BEGIN Record set

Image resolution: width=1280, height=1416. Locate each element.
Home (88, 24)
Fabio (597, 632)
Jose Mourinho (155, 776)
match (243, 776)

END Record set

### How to complete this task
Your task is to write out every record exactly.

### Solution to this exercise
Image resolution: width=1280, height=1416. Locate each element.
Home (88, 24)
Fabio (597, 632)
Jose Mourinho (155, 776)
match (243, 776)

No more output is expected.